§ WHAT THE EXERCISE ASKS:
Set out the lines from the one containing "Task: Click the gift box icon" through the one containing "pyautogui.click(x=937, y=268)" as a Markdown table with the columns Row and Line, giving each line its row number and leaving out blank lines.

--- Start of RECORD LIST ---

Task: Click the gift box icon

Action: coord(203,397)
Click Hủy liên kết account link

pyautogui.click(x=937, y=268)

--- End of RECORD LIST ---
--- Start of RECORD LIST ---

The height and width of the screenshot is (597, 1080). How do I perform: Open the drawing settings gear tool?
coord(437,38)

--- End of RECORD LIST ---
--- Start of RECORD LIST ---

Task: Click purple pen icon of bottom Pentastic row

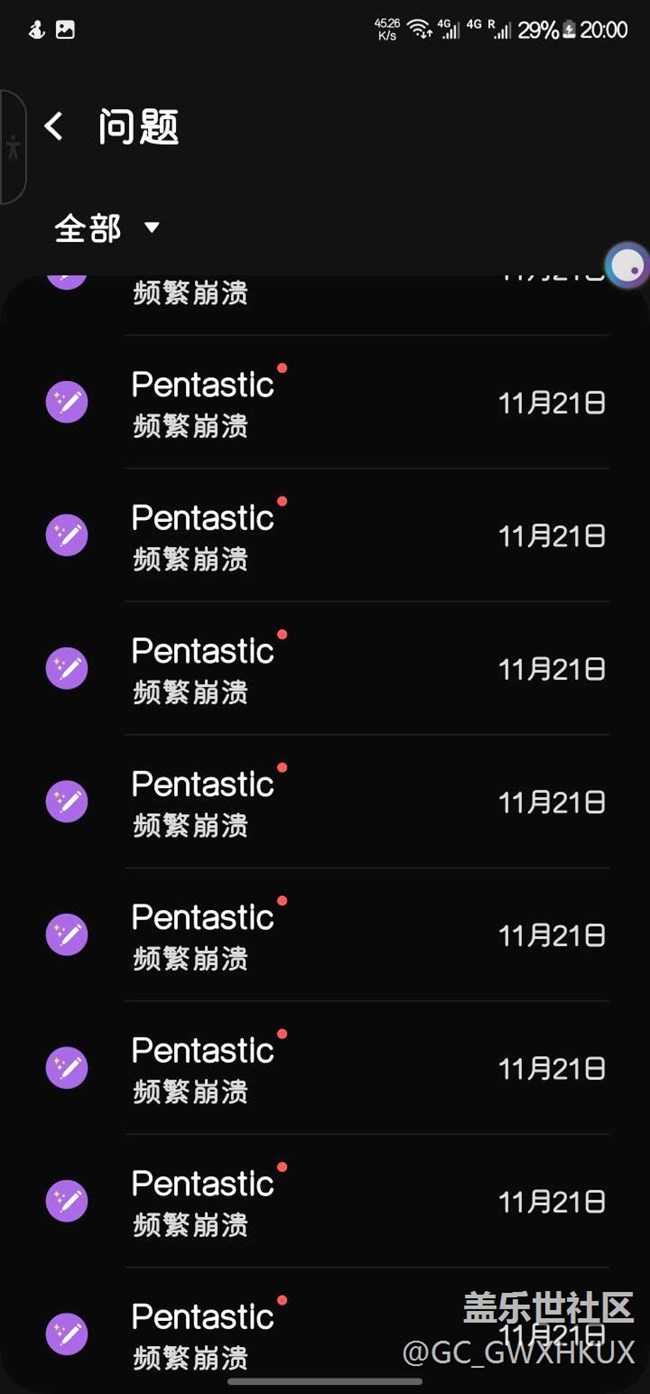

--- End of RECORD LIST ---

§ EXERCISE SOLUTION:
| Row | Line |
|---|---|
| 1 | Task: Click the gift box icon |
| 2 | Action: coord(203,397) |
| 3 | Click Hủy liên kết account link |
| 4 | pyautogui.click(x=937, y=268) |